随着激光技术和光纤技术的发展与成熟,光化学疗法中的光源问题和光的传导难题得到很好的解决,使得光敏剂的选择成为光疗领域的最为关键的问题。目前应用最广的光疗药物是卟啉类化合物,它们对治疗早期膀胱癌、肺癌、胃癌等癌症取得了明显的疗效。1925年,Policard对卟啉光毒性的研究奠定了光动力治疗的药物基础。1960年,Schwartz制备出了血卟啉衍生物(hermatoporphyrin derivative,HPD),观察到了小白鼠对光照的反应,发现光敏化程度与HPD用量、光剂量及光照与药物注射的时间间隔有关。1966年Lipson将血卟啉衍生物(HPD)用于检测和控制癌症,并首次将之用于治疗乳腺癌。1976年凯利(Kelly)和史耐尔(Snell)发表了血卟啉醋酸衍生物(HPD)对浅层膀胱癌光动力疗法的临床报告(J.Urol.,1976,115,150)。1975年,道尔蒂(Dougherty)等人根据几千例各种癌患者的HPD光疗效果,报道了它对脑癌、颈癌和眼癌等浅层癌有明显疗效,在光疗过程中单线态氧的产生(J.Natl.Cancer.Inst.,1975,55,115)。1978年Dougherty用HPD作为光敏剂来治疗恶性皮肤癌和皮下恶性肿瘤,发现在113个病变中,有111处被完全治愈或部分治愈。1984年,Doughtery等人从HPD中进一步提取纯化得到了卟啉醚脂(Dihematoporphyrin Ethers,DHE),也即现在使用中的商品化的Photofrin II,进一步推进了光疗事业的发展。目前用于临床的主要是HPD和DHE。在水溶液中浓度较高时,卟啉化合物容易簇集(aggregation),使卟啉类光敏剂的光动力活性降低而不利于光疗。艾尔法(El-Far)等人报导卟啉类化合物是亲脂性的,在癌细胞中具有定位能力,可选择性地富集于癌组织中,其在癌组织中的定位作用和光敏活性主要受其疏水性、聚集态和电荷分布的影响(Cell Biolchem.Funct.,1985,3,115)。卟啉类光敏剂对癌细胞的光敏杀伤主要通过1O2实现,但有研究证明其他自由基如·OH、O2 ·-和H2O2等也参加了反应。当它以单体存在时,主要通过1O2起作用;而当它以聚集体或在还原剂存在下则主要通过自由基起到光敏作用(M.Das,et al.,Cancer Res.,1985,45,608)。其缺点是化学成分不单一,皮肤光毒性时间长,在长波方向吸收差,组织的穿透性弱,临床上使用的630nm的激光也不能发挥其最大治疗效应,因此较大的实体肿瘤不宜用该光敏剂治疗。寻找新的替代光敏药物成为当务之急。

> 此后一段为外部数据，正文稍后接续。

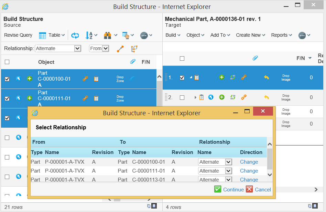Click the paperclip attachment icon in Target header
The image size is (326, 212).
(255, 58)
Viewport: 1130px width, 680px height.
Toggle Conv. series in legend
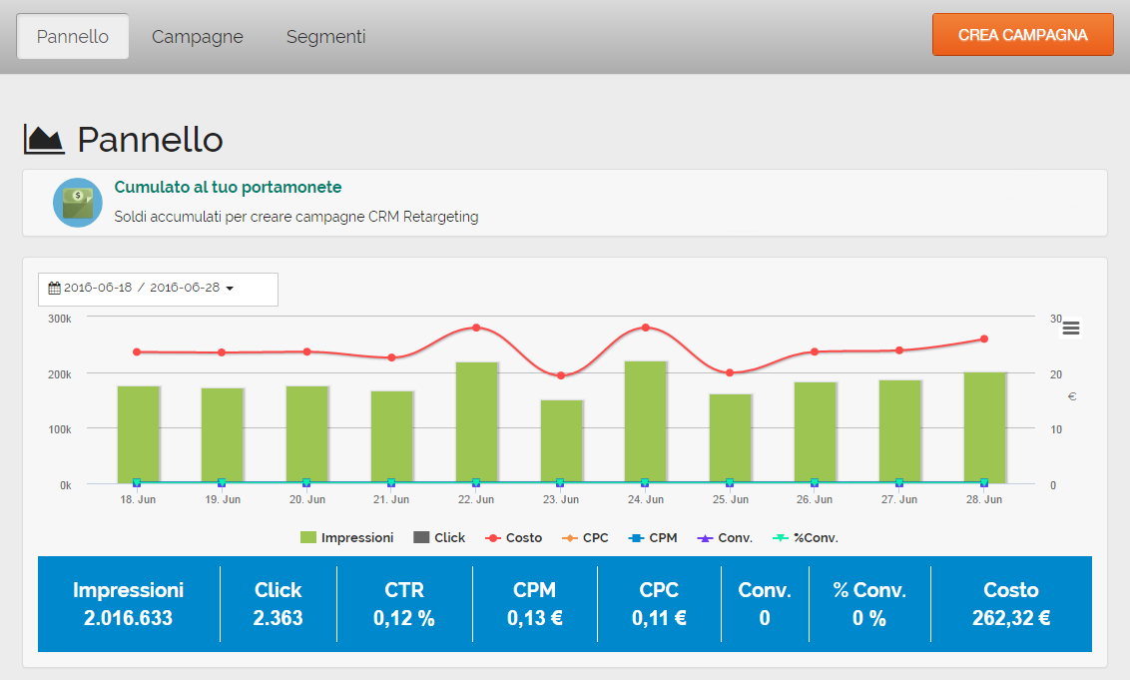[725, 537]

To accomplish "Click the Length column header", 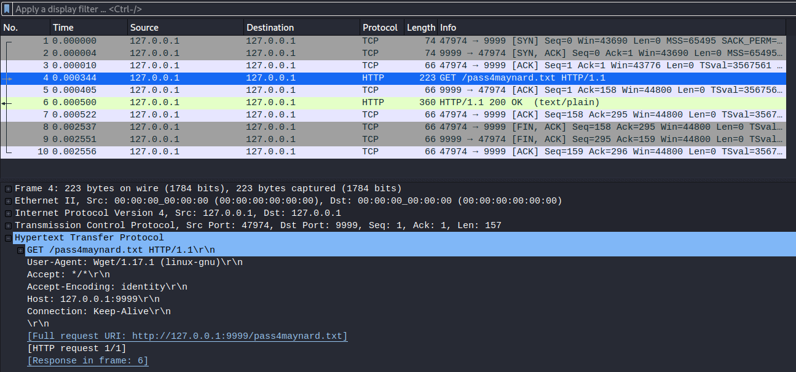I will point(421,28).
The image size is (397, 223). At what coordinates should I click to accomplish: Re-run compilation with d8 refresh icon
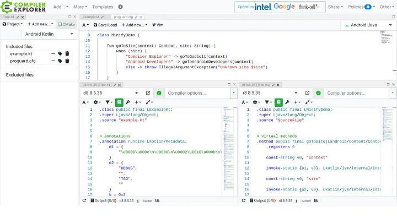point(84,201)
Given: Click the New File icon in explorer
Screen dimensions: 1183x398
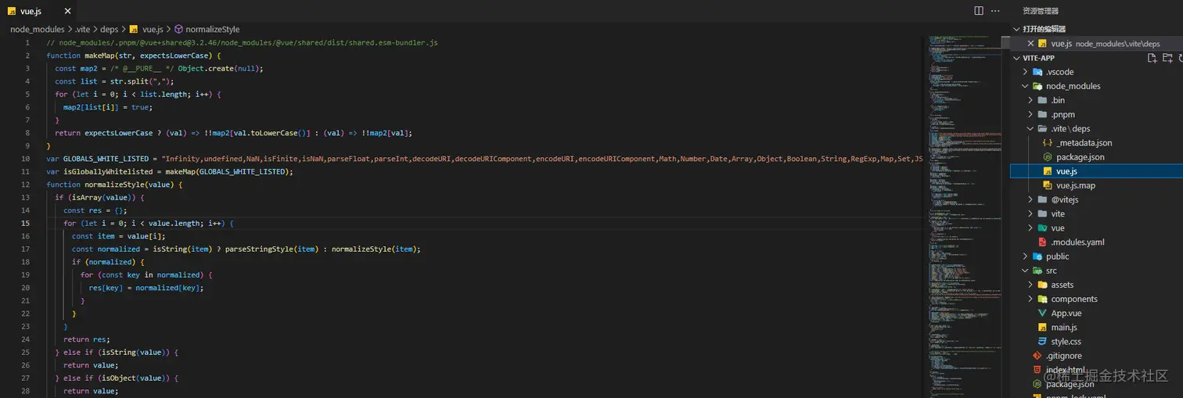Looking at the screenshot, I should click(x=1152, y=58).

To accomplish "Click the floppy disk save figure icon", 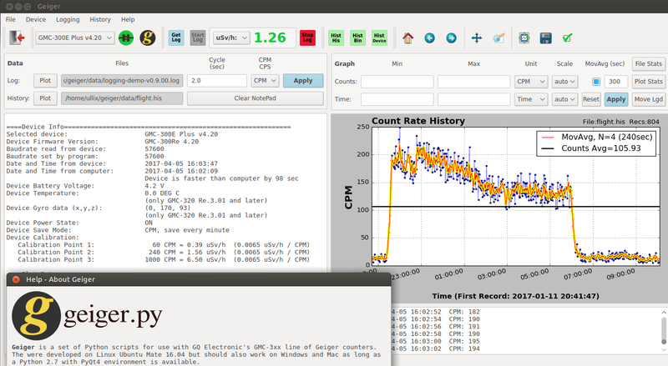I will (x=545, y=38).
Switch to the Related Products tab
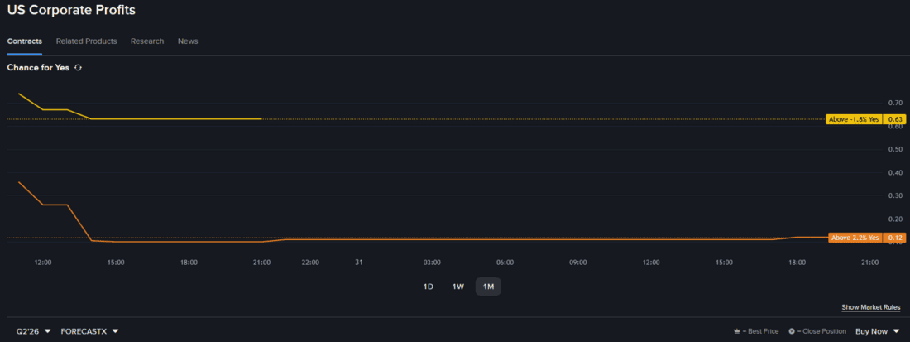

二十世纪八十年代之后,光动力药物有了新的发展,许多光敏剂经研究证明是较HPD更为优良的光疗药物,称这为第二代光敏剂,如卟啉、卟吩、二氢卟吩、内源卟啉、酞菁和萘酞菁(Chem.Rev.,1995,19)。第五振军对苝醌类化合物—竹红菌素和金丝桃蒽酮做了详细的总结(Photochem.Photobiol.,1995,61,529),其中值得注意的竹红菌素,原产于我国,它的开发和研究也源于我国,后来吸引了国外研究者们的广泛兴趣。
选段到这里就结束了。